Regulators expect audit committees to have a better understanding of how the department operates on a daily basis and to be more involved with developing the risk assessment and the internal audit plan, including determining the scope of work. Rather than simply functioning as a rubber stamp, the audit committee should push back and challenge management when appropriate and ensure that internal audit has sufficient resources.

The challenge for some audit committees is achieving the necessary composition of members to provide effective internal audit oversight. The membership of audit committees, after all, is drawn from boards of directors, which may lack the requisite diversity in backgrounds and expertise. Financial institutions should address any such inadequacies.

Extensive Communication With External Auditors
The auditing standards under which external auditors work are undergoing significant changes that require expanded communication with the audit committee. The current auditing environment calls for more detailed communications and discussions between external auditors and the audit committee.

Yet, the communication the standards require is sometimes more complex than the information the audit committee wants to hear or has the ability to process. An effective audit committee needs to include at least one financial expert (preferably two) and to allow an appropriate amount of time for the sharing and understanding of vital information.

Comprehensive Understanding of Risk
Since the economy and financial services industry have begun to recover, regulators have placed greater emphasis on how financial institutions are managing risks currently and how risks will be managed in the future—what steps financial institutions are taking to identify risk earlier and respond appropriately. The audit committee therefore must satisfy a higher standard regarding its understanding of the entire organization when it comes to risk.

Regulators rightly assume that a financial institution’s overall strategy strongly influences the level of risk it is willing to assume, along with the level of controls required to monitor and mitigate that risk. In turn, the board and the audit committee are subject to substantially higher expectations related to their understanding of the institution’s risk profile, risk appetite, and mitigation and management of risk factors.
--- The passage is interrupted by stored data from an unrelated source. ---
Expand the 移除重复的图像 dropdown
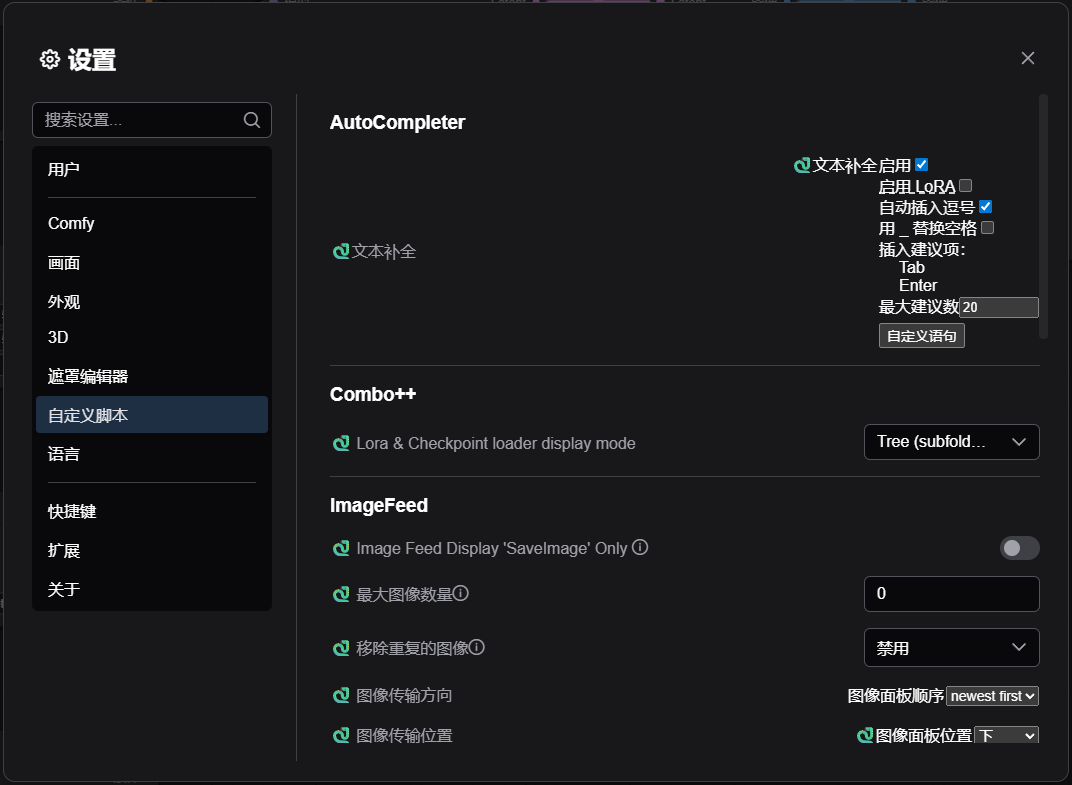Viewport: 1072px width, 785px height. [x=951, y=648]
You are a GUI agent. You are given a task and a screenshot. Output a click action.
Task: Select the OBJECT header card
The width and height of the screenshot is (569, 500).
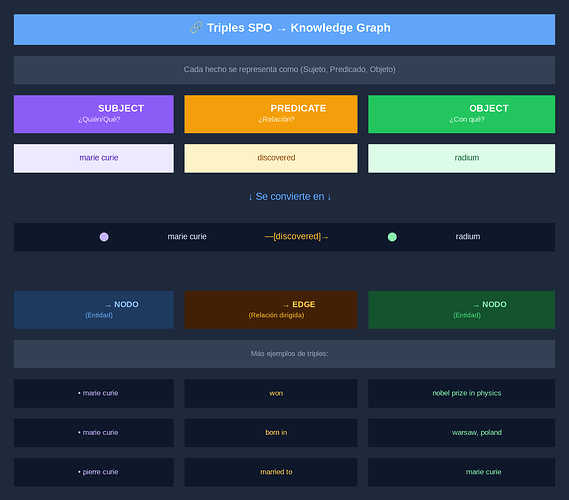click(462, 114)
If the financial institution has a formal board risk committee, the audit committee should coordinate with it; if not, the audit committee often is delegated the responsibility for addressing risk management issues. In either case, the committee should stay on top of the bank’s chief risks (including understanding their probability and potential magnitude), the measures management is taking to combat those risks, and the amount of financial or reputation risk that management and the board have agreed is tolerable.

The Consequences of an Ineffective Audit Committee
A financial institution with an ineffective audit committee is vulnerable to regulatory consequences. The institution could find itself subject to criticism related to the audit committee’s failure to fulfill its responsibilities as laid out in the audit committee charter. In rare but potentially disastrous instances, the external auditors could conclude that the audit committee is ineffective, resulting in a finding of material weakness in the bank’s overall internal controls. To avoid such consequences, financial institutions must take action to see that their audit committees have the essential attributes.